Lauren Hutton, a senior fellow of the Netherlands Institute for International Relations, says she believes the international community will welcome Ramaphosa's mission.
"There is a line of thinking that says the problem in South Sudan is an internal party problem and that an organisation like the ANC could help to solve it," she says. "Who else is going to talk to the SPLM as one liberation movement turned government to another?"
Kiir earlier announced that Machar has been expelled from the SPLM, and Machar now calls his movement the "SPLM in opposition". Analysts believe that internal reform in the party could go a long way towards easing tensions.
Hutton says Ramaphosa could be seen as more trustworthy and legitimate than some of the other players in the region who have been dealing with the matter.

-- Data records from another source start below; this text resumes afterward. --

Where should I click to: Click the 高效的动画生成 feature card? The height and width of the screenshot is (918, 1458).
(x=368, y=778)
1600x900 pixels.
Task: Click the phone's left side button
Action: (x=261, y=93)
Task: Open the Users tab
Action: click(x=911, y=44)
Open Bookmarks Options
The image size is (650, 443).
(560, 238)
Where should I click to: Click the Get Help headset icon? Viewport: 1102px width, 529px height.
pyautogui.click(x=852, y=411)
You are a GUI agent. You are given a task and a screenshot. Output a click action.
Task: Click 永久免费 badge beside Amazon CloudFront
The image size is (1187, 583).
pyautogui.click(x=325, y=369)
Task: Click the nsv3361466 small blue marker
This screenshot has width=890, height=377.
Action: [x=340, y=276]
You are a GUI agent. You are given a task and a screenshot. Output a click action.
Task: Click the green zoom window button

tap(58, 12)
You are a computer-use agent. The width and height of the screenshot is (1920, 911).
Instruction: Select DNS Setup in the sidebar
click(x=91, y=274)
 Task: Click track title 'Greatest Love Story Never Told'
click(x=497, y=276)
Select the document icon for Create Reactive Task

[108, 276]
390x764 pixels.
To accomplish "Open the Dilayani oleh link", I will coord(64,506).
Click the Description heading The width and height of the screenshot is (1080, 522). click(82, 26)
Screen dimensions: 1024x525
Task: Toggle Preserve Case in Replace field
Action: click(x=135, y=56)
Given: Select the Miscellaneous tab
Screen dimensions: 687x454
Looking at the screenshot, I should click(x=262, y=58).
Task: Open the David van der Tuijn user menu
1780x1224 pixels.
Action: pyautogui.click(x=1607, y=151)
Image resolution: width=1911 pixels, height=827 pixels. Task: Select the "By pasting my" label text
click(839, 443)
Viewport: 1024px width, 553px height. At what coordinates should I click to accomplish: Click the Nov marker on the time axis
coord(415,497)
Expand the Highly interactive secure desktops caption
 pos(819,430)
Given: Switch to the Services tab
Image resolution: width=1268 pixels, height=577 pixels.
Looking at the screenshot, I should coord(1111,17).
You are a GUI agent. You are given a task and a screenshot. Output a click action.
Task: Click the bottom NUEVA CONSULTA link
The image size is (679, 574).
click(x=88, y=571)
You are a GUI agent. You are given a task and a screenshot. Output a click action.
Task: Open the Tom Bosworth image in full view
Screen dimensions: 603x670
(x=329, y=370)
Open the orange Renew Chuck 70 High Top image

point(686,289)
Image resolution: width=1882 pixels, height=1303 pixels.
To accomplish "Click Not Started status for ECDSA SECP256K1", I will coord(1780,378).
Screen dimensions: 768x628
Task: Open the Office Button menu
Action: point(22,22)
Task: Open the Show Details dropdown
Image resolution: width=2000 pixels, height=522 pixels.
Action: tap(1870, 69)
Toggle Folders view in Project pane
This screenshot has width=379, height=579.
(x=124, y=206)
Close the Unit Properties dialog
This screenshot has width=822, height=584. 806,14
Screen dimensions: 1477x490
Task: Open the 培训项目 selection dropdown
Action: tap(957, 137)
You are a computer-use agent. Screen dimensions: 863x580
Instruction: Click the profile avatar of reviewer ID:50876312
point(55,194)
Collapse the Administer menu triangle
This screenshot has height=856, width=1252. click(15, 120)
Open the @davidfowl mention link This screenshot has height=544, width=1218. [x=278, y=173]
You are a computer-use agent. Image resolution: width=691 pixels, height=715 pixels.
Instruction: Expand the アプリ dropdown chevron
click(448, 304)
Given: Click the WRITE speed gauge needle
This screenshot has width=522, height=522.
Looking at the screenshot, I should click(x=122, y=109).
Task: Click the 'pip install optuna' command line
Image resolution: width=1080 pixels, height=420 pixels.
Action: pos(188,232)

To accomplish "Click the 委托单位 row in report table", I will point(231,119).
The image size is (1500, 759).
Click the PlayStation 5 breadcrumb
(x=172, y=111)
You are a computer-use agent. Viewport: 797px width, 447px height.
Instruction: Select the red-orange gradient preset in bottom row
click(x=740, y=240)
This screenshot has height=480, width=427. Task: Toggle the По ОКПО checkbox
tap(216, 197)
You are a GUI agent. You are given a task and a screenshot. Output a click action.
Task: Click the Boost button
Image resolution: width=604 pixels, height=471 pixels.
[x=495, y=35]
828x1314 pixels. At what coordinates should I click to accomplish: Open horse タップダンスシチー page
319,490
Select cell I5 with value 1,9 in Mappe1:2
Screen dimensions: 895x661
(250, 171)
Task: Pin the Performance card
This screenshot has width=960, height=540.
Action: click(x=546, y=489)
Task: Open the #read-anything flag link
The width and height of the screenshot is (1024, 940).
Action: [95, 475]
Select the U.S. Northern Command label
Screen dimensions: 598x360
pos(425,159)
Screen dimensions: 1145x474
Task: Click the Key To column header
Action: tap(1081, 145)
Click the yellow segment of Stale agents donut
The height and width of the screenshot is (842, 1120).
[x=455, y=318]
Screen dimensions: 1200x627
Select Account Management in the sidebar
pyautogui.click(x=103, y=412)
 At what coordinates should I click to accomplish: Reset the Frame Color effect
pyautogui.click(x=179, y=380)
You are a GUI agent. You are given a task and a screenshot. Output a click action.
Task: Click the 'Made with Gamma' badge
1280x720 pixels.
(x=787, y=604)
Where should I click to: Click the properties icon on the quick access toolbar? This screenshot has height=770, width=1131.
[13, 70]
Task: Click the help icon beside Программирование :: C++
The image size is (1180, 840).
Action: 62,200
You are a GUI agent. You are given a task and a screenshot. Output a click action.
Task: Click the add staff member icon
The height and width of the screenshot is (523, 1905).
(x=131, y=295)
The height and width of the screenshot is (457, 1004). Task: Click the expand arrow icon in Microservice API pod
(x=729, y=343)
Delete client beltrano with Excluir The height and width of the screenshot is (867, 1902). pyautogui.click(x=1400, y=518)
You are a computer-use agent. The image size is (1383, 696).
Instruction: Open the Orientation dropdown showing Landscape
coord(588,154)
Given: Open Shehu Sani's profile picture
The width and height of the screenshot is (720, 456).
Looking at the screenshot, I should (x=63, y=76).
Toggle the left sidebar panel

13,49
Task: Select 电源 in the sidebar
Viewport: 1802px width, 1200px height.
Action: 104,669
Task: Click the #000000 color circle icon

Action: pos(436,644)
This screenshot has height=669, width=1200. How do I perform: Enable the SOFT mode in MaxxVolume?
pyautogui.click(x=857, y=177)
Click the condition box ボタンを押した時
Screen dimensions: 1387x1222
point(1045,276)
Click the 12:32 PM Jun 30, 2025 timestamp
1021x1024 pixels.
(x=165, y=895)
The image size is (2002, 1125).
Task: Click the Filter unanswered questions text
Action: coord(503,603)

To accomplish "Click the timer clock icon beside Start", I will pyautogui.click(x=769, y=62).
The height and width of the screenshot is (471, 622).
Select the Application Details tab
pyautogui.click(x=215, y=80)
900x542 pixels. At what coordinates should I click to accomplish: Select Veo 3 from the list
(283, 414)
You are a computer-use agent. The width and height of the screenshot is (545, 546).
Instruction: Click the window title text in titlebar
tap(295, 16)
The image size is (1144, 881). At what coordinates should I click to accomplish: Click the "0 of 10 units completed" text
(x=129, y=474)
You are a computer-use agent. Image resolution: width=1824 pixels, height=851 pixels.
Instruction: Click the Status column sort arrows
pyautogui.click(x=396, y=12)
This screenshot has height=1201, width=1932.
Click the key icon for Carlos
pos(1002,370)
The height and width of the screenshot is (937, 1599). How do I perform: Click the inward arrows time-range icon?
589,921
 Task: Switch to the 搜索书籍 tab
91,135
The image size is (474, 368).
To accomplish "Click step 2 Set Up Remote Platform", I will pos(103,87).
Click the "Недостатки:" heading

Ugandan President Yoweri Museveni has also sent troops to help Kiir's forces, which has irked some of their neighbours and international observers.
Ramaphosa's mission will also be much preferred to intervention by the United States, the European Union or other non-Africans, Hutton says.
Veteran negotiator Roelf Meyer, and Ramaphosa's former partner in the 1990-1994 political negotiations in South Africa, also says he believes Ramaphosa can make a positive contribution.
Meyer, who is involved in advising governments on how to deal with conflict, says, although "the SPLM models itself on the ANC", the issue is now much broader than that.
"It was clear to everyone that, when all the senior leaders returned to Juba with independence, all the various armed groups would constitute a major problem," Meyer, who visited the country at that time, says.
Although every conflict has its own complexities, countries can learn from one another's experiences, he says.
"There are some basic similarities and, if you point out to the various parties what they can do to the situation, there is always potential for a solution."
Ramaphosa has also been appointed mediator in Sri Lanka, a country in which South Africa has been involved for several years.
But some analysts in the South Sudan region fear that South Africa is too far removed from the issue and that it will just add to the confusion, duplicating efforts already being made by the official mediators, the six-country Inter-Governmental Authority on Development.
"Cyril Ramaphosa will not add any value to the mediation process or the efforts to find a lasting solution to the crisis," says a Kenyan political observer who did not want to be named.
Some commentators have also asked whether it is Zuma's intention to spite former president Thabo Mbeki, who is also a mediator for the crisis between Sudan and South Sudan, mandated by the African Union.
But presidential spokesperson Mac Maharaj denies this and says the two are completely different missions.
Shortly after the independence of South Sudan, its relations with Sudan broke down and Mbeki has been lauded for his role in avoiding a return to war between the two countries.